Po tych i następnych klęskach Polacy nie przestali być narodem i przez 150 lat – od Konfederacji Barskiej zawiązanej w roku 1768 do 1918 roku – walczyli o niepodległość zarówno piórem jak i szablą. No a potem bagnetami wykłuto granice i zbudowano nowoczesną Polskę. Wychowano pokolenie Państwa Podziemnego, Armii Krajowej, Sił Zbrojnych na Zachodzie oraz Żołnierzy Wyklętych. Duch Narodu Polskiego ulega czasem obcej potędze, a czasem gnuśnie zasypia.
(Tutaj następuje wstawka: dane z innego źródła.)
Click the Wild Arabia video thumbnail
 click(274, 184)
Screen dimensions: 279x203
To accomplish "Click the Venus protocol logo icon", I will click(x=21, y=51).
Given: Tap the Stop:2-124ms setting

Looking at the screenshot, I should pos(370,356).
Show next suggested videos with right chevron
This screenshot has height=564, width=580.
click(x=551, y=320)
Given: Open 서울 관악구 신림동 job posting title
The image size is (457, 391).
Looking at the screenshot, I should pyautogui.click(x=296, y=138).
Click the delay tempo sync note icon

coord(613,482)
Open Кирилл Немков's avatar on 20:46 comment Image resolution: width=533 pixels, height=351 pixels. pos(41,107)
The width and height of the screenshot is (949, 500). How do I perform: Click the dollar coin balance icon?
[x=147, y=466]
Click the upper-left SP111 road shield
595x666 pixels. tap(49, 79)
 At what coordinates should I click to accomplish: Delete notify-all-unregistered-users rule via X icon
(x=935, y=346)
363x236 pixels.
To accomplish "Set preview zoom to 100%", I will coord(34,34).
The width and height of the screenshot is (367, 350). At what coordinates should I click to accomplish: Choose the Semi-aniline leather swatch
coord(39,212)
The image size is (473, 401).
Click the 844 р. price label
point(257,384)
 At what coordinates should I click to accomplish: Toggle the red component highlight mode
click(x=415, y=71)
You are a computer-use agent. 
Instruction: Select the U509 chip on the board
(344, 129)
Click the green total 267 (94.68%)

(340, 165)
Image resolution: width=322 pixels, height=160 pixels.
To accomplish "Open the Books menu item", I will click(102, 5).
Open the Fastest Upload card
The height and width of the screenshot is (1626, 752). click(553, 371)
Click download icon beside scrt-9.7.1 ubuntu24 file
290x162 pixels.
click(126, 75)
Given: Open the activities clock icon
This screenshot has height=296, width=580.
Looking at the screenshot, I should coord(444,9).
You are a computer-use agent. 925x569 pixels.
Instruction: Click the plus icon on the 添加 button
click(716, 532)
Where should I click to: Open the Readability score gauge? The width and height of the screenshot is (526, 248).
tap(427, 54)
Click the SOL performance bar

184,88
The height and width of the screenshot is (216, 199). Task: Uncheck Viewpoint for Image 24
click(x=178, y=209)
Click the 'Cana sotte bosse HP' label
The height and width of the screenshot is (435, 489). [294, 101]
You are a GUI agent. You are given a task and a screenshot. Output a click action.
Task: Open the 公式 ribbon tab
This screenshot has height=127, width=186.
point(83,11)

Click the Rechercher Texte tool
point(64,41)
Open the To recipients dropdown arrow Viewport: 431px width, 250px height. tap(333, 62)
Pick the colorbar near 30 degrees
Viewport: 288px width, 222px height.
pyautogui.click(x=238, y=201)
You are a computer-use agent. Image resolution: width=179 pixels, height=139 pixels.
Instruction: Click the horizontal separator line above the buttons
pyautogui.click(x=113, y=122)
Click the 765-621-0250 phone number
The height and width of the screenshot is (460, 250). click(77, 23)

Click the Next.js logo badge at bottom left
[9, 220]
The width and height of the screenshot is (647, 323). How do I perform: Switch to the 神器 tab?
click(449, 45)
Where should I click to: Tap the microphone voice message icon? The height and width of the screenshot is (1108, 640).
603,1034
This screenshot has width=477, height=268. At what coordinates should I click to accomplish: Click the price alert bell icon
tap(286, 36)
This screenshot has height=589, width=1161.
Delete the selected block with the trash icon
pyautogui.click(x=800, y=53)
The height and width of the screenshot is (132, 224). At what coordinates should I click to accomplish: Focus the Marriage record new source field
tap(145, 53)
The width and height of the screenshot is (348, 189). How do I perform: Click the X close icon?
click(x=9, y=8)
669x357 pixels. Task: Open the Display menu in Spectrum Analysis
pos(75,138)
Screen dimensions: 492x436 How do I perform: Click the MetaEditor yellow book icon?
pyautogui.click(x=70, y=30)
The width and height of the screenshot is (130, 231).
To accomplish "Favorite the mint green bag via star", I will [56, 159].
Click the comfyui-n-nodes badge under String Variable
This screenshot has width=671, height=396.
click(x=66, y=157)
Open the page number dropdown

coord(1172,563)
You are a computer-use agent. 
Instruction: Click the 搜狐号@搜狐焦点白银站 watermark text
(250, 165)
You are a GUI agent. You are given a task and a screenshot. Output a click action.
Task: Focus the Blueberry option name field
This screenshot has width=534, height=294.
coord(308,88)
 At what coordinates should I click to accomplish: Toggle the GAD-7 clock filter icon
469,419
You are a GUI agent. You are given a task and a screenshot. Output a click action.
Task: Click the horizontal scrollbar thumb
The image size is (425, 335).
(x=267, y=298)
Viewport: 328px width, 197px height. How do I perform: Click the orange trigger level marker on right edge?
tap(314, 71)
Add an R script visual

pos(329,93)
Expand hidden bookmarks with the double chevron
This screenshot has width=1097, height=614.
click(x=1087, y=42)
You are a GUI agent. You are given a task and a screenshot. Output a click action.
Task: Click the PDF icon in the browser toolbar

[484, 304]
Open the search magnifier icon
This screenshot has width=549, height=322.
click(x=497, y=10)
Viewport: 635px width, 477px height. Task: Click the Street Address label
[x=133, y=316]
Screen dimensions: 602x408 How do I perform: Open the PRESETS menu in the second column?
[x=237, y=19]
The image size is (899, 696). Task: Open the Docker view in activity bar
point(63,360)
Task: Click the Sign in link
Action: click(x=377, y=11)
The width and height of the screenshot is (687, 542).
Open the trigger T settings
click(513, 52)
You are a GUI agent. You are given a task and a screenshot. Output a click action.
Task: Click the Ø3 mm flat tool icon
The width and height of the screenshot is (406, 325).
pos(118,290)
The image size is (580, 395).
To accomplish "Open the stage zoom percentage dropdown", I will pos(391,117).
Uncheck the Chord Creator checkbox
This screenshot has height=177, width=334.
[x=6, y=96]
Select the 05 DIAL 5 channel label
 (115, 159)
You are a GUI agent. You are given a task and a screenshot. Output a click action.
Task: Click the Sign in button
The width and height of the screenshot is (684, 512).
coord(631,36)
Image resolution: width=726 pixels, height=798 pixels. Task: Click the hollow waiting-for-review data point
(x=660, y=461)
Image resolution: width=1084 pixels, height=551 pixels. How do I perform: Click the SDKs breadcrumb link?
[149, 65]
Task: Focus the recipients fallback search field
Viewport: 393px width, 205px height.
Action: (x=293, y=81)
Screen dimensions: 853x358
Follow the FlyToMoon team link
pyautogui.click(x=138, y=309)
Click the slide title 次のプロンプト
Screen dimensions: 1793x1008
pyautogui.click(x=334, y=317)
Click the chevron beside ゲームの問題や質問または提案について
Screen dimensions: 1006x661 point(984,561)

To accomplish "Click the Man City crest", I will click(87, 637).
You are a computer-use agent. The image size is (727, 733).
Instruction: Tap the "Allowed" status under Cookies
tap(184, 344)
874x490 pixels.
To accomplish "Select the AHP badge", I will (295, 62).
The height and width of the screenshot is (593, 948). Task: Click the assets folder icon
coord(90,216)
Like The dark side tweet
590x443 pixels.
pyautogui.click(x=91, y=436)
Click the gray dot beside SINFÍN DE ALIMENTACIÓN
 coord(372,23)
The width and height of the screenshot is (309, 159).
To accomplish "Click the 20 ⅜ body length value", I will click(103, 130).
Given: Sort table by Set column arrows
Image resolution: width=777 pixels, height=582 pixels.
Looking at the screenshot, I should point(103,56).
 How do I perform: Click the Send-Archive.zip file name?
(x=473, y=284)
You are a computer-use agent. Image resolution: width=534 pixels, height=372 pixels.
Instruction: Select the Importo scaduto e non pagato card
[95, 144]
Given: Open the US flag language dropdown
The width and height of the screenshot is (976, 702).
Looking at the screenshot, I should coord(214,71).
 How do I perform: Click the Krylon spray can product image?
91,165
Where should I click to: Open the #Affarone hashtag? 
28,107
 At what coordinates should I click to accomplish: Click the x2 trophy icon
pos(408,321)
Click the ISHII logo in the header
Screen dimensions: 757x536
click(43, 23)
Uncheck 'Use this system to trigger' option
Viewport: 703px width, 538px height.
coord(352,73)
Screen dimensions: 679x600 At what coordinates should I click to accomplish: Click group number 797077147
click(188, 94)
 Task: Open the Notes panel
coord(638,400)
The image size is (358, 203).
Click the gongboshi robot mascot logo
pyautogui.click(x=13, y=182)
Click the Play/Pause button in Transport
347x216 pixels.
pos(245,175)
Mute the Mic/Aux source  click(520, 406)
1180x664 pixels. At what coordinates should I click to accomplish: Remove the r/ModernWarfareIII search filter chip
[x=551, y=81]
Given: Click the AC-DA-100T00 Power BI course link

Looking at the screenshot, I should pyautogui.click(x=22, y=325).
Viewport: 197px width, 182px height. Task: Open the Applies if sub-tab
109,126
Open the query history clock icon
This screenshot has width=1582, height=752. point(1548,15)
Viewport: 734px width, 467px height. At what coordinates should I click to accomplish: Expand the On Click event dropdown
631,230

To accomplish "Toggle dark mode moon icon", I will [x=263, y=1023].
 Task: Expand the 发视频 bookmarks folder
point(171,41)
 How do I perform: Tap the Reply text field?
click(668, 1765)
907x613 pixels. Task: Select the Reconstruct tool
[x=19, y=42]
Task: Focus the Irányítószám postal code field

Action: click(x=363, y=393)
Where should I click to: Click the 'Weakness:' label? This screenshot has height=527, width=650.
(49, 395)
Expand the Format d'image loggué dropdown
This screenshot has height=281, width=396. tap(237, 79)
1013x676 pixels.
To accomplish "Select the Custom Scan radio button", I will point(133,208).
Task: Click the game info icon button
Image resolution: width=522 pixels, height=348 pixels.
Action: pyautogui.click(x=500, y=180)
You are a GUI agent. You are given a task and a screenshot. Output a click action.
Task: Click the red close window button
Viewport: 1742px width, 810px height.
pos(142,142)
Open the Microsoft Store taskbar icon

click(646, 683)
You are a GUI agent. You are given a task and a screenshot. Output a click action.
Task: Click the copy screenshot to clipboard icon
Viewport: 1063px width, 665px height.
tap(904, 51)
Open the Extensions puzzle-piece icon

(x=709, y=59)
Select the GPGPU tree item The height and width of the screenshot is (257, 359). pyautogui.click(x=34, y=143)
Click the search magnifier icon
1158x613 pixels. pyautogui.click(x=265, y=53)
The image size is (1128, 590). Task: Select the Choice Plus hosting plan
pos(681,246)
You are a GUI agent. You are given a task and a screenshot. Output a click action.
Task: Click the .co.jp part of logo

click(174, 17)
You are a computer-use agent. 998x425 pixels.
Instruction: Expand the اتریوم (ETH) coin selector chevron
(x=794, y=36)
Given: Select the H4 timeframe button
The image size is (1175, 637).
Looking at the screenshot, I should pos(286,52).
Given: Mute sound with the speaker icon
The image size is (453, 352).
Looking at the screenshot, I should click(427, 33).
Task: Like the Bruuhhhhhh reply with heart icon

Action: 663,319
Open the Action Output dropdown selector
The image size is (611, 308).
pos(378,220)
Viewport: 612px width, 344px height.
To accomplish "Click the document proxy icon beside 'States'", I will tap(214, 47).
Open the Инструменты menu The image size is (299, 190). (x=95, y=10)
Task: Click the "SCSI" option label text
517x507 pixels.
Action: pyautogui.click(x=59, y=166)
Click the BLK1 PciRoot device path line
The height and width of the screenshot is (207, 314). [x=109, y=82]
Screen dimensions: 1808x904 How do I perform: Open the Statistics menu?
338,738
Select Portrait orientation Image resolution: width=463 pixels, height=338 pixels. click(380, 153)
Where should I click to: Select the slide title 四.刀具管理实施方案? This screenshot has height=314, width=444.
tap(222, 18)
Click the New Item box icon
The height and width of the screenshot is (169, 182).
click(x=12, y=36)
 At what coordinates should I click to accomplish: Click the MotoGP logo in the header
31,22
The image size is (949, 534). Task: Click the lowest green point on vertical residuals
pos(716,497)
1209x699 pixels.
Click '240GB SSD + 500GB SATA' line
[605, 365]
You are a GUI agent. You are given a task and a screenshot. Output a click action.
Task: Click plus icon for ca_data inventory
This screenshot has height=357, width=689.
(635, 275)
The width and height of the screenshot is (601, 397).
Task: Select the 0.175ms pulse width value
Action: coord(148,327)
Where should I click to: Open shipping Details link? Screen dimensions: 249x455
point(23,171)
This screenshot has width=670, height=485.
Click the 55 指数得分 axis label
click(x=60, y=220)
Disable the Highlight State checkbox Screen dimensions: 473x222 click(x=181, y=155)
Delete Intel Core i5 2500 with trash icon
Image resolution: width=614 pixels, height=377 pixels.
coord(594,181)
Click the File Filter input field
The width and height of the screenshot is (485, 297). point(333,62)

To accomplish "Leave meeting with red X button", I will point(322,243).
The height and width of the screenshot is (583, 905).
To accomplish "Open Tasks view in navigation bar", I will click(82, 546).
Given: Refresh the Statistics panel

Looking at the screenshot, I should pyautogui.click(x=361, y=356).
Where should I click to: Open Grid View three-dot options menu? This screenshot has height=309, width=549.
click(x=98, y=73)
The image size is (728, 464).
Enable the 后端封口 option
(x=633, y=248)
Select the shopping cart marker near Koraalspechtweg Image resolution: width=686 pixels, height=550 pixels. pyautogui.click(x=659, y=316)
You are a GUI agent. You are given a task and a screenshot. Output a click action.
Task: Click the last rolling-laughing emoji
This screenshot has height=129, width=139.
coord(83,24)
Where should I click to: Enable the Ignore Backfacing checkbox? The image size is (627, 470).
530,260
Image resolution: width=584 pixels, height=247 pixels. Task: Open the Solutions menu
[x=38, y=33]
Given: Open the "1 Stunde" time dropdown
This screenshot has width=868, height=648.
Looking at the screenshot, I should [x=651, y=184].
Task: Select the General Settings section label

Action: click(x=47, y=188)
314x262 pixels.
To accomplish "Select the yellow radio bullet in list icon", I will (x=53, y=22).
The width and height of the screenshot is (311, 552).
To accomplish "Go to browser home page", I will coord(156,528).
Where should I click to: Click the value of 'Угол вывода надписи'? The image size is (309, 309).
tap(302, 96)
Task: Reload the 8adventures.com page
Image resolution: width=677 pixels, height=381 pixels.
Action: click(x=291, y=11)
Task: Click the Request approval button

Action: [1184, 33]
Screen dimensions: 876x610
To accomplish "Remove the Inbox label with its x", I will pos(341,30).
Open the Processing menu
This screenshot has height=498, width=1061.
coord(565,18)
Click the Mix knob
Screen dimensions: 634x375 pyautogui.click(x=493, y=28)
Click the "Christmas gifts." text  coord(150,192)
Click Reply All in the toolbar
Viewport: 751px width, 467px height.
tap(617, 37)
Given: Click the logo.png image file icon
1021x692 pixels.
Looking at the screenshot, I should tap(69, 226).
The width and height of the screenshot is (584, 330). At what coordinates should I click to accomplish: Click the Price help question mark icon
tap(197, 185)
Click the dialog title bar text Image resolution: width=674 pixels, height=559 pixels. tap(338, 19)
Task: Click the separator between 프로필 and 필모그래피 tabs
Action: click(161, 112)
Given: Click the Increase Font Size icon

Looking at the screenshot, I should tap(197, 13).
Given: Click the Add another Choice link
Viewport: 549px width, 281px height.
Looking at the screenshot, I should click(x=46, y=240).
Ufam, że wkrótce się zbudzi!...

Profesor Ryszard Legutko skłania się do przekonania, że przestaliśmy być narodem – „Nie mamy mocnego poczucia, kim byliśmy, ani kim jesteśmy... Dominuje u nas miernota imitacyjna... myślenie niewolnicze...” Jest to miażdżąca krytyka polskich elit.